If, at the end of a player's turn, a landscape feature should be finished (meaning that it cannot be expanded any more by the placement of new tiles), then the landscape will be evaluated. The player who has most henchmen on that particular landscape will receive victory points, depending on which type of landscape was completed. He will thus receive 1 victory point for each landscape tile a building consists of, 2 victory points for each landscape tile a tower consists of, and 1 victory point for each landscape tile a road consists of (but 2 if the road is adjacent to a well). The players then may take back their henchmen to their stockpile, but since the courtyards will not be evaluated until the end of the game a henchmen placed as a trader will stay on a courtyard for the rest of the game.

The player who got the victory points then will be asked to adjust his victory point marker on the castle wall according to the number of points he had gained. However, if the victory point marker gets to land exactly on one of the towers which still contains one of the wall markers, then the player is entitled to take this marker and use it. Some of these markers give the player a small advantage during the course of the game (for example allowing a second turn or to double the points when finishing a certain type of building), whereas other of these markers allow the player to gain some kind of benefit at the end of the game (for example turning an unfinished landscape feature into victory points).

Another important element is a player's palace. If a player has finished a building, then he will get to place his special palace marker on that building. However, if he should finish a bigger building later during the game, then he will be allowed to shift his palace marker to the bigger building. The markers are of importance when the game comes to an end.

The game will end when the last landscape tile has been placed, and then some additional victory points will be distributed. Thus, the players now can turn in some of the wall markers which they got during the game, and furthermore now also the Courtyards will be evaluated. Like with other typed of landscape features, the player with most henchmen on a courtyard will get the victory points for the courtyard, and he will get 1 victory point for each landscape tile a courtyard consists of. However, he will also get an additional 3 victory points for each market which can be found on that courtyard. Finally, both players will need to compare their palaces, and the player with the bigger palace will get a special kind of reward: he will receive victory points equal to the largest number of adjacent empty spaces which can still be found within the castle. The game then will be won by the player with most victory points.

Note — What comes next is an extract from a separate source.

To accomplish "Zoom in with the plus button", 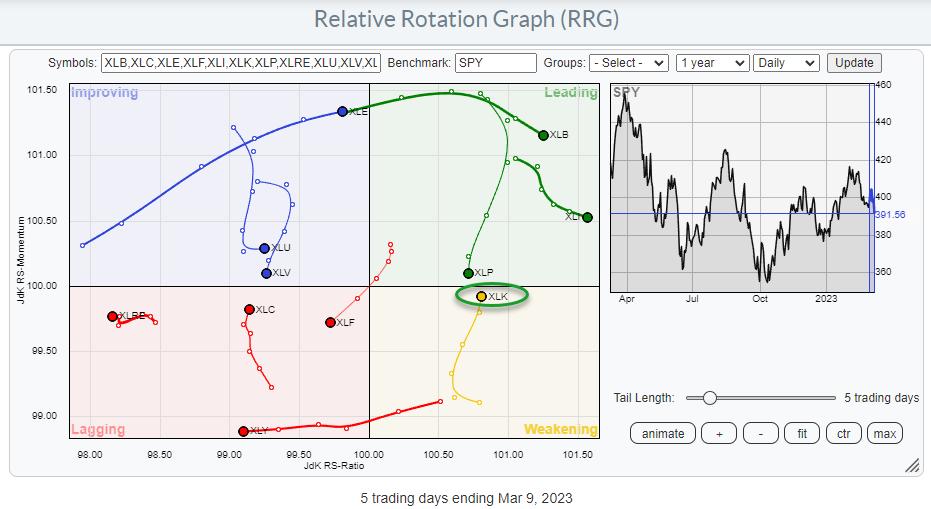I will (x=718, y=433).
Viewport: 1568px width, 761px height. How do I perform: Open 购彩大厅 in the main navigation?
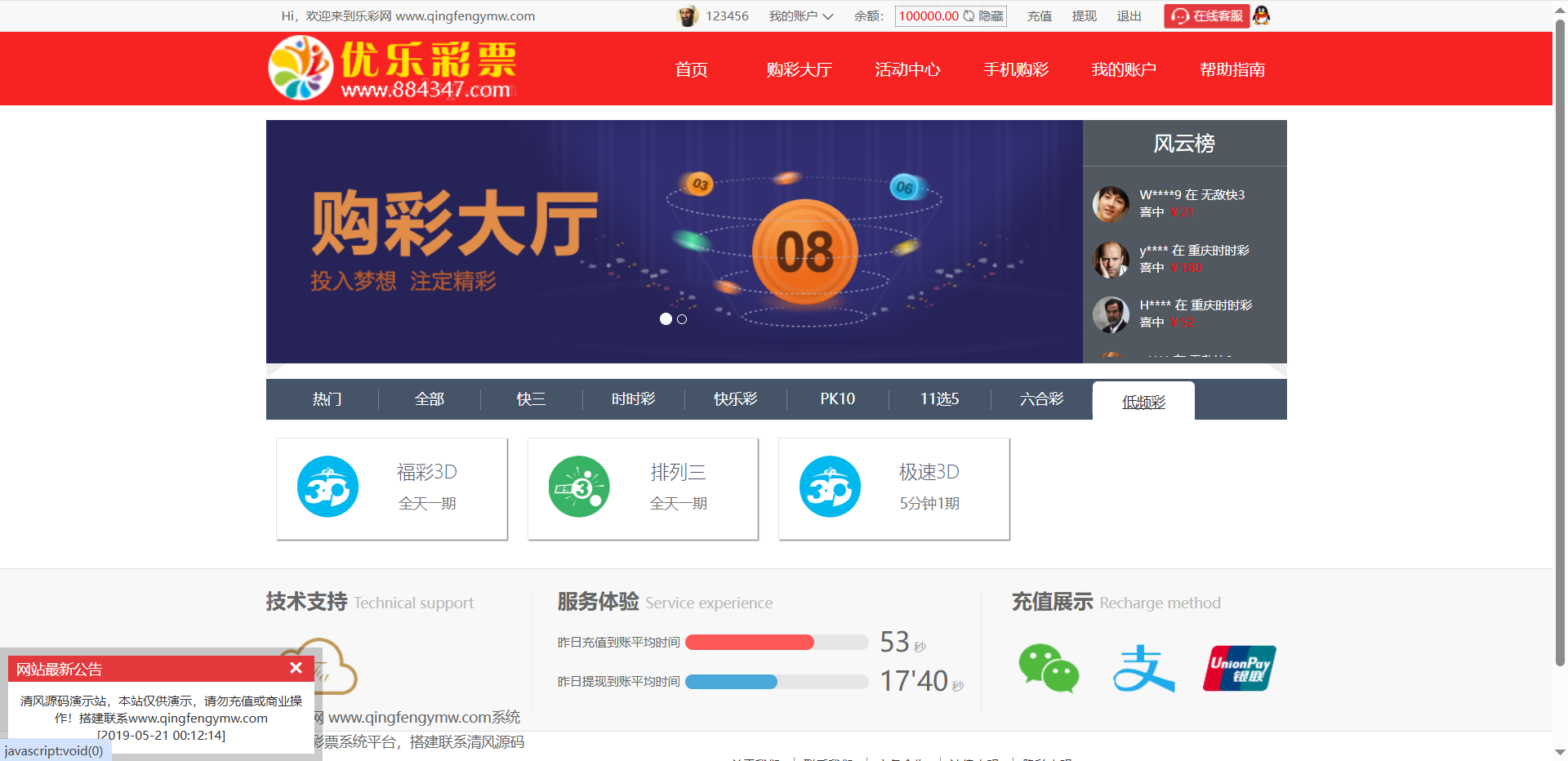click(x=799, y=69)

While building on the traditional Carcassone-rules in their essence, it becomes quickly visible that the new game Carcassonne - Die Burg is much more than just another Carcassonne-clone. As a major difference, it is a game for just two players, and what is more important, is that by the introduction of some additional rules a quite well functioning game had been created. Die Burg is a good strategy game which succeeds to captivate players both with its interesting rules and also with its design as a whole, and I can definately recommend the game to a larger audience than just seasoned Carcassonne-players.